##### Material for this task #####
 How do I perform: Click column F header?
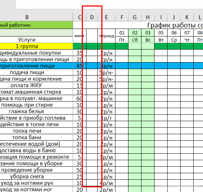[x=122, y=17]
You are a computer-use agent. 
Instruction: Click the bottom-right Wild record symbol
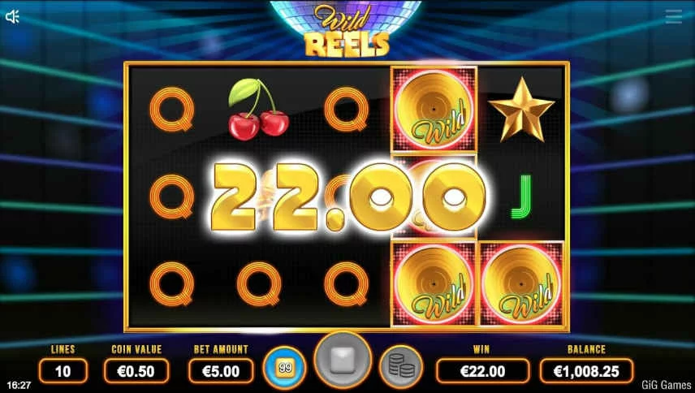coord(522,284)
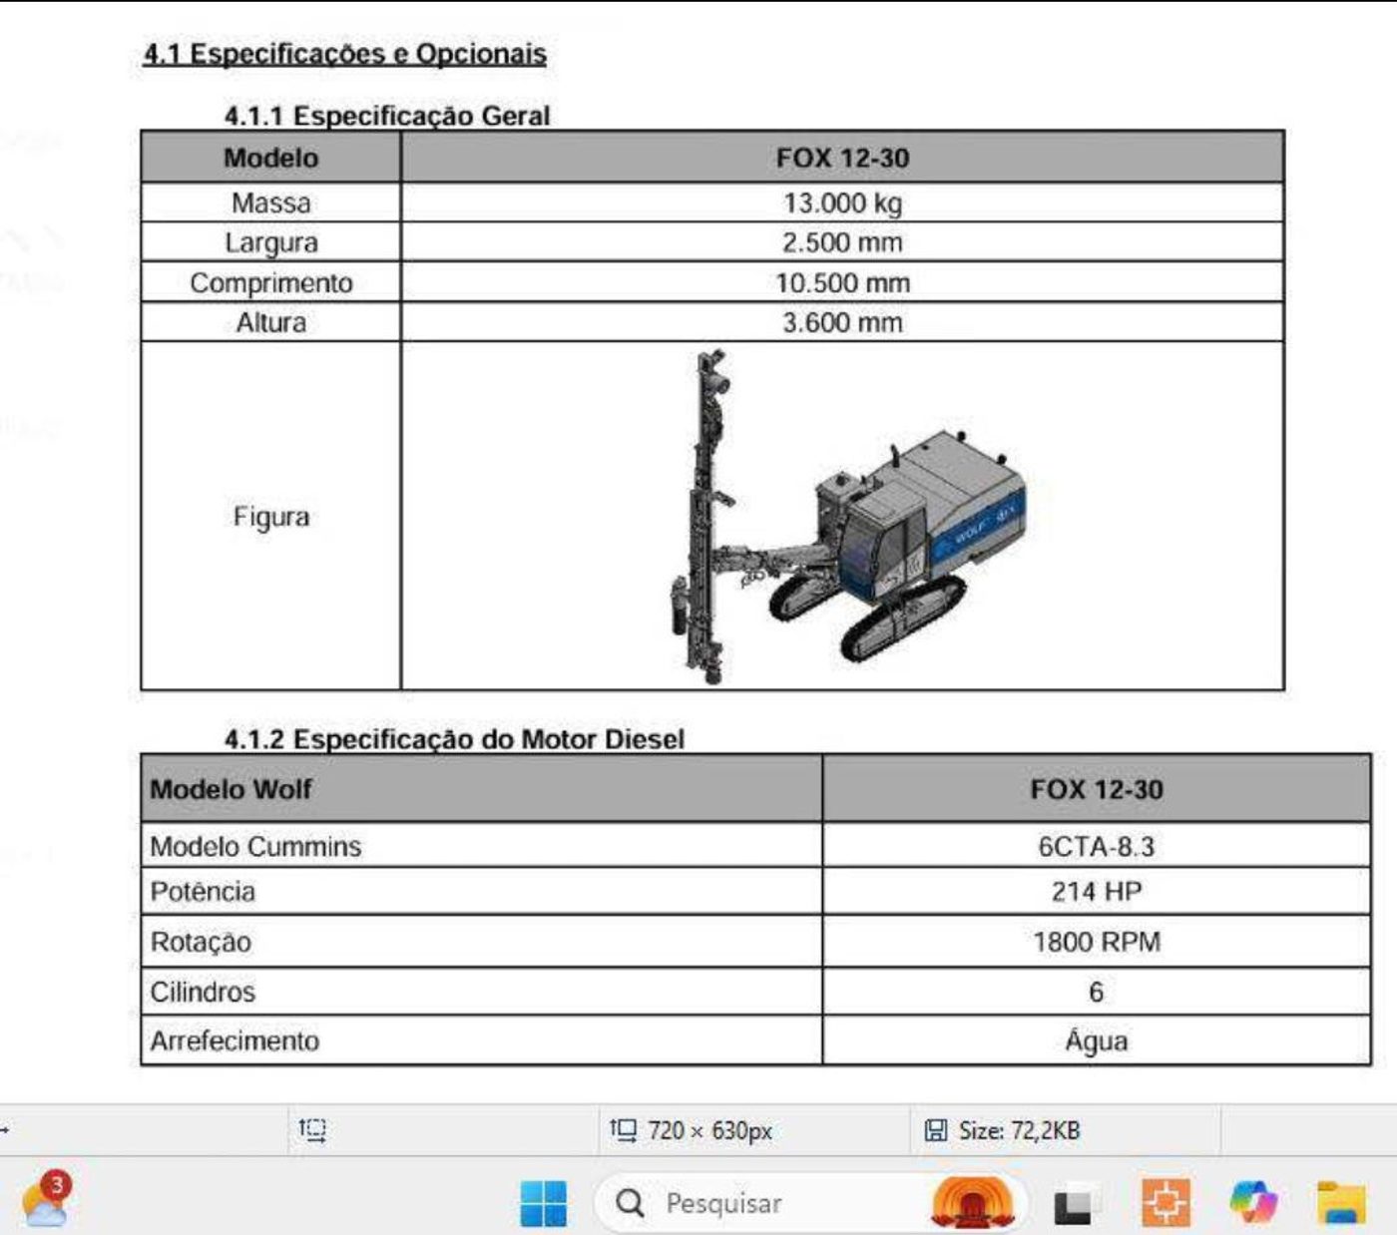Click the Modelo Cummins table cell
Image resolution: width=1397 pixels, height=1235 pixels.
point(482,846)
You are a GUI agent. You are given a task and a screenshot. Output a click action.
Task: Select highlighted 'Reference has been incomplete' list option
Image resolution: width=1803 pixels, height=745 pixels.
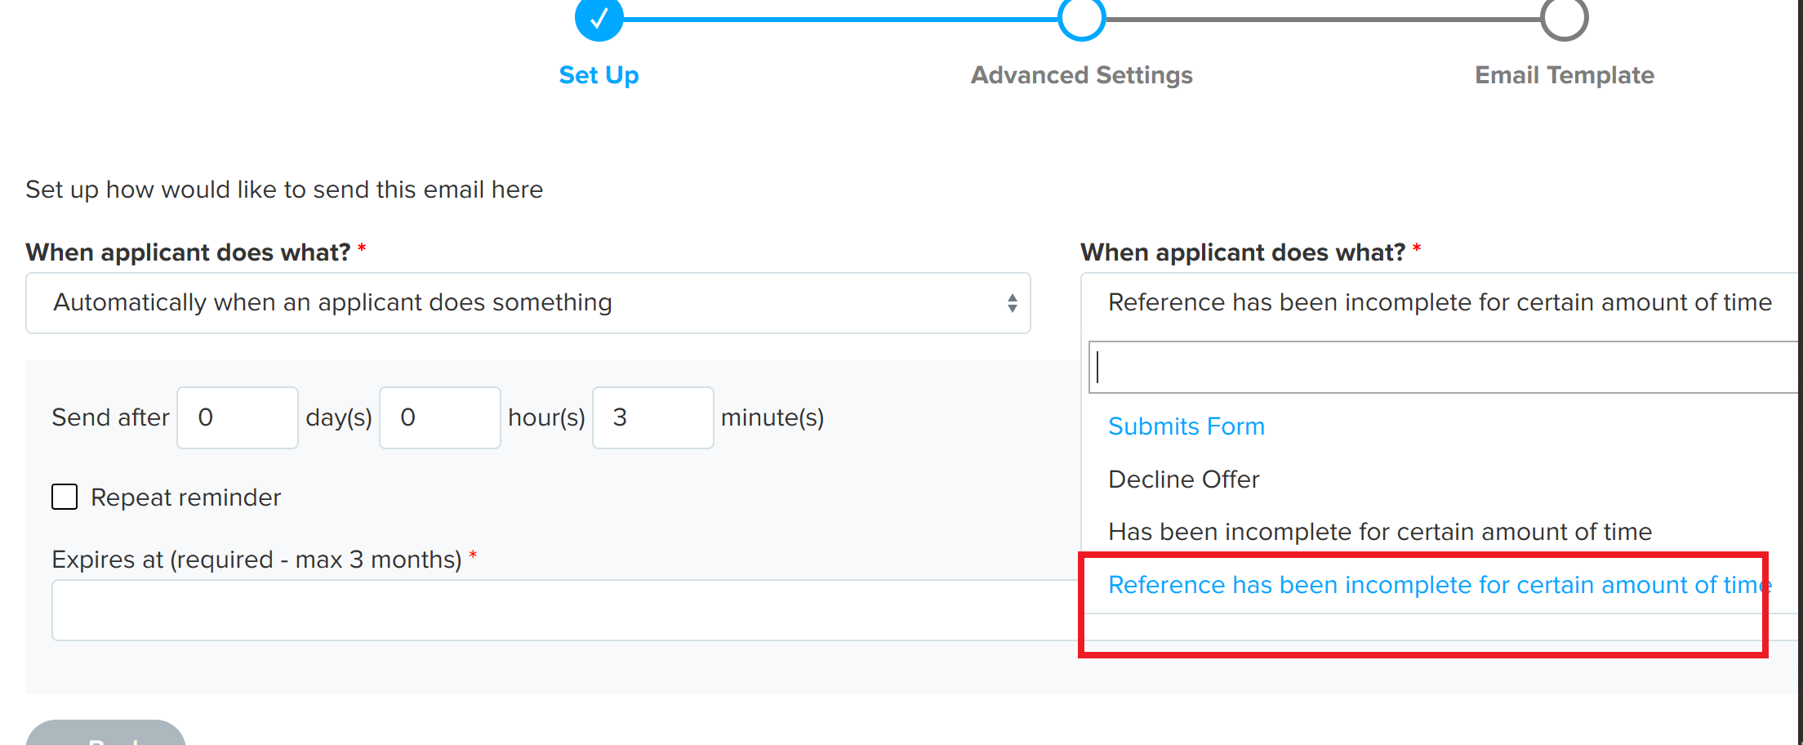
#####
*Task brief:*
What you return must match, line for line, the span from the line containing "Task: Select highlighted" through the last line of the listing above, with every picture omitted.

*Response:*
Task: Select highlighted 'Reference has been incomplete' list option
Image resolution: width=1803 pixels, height=745 pixels.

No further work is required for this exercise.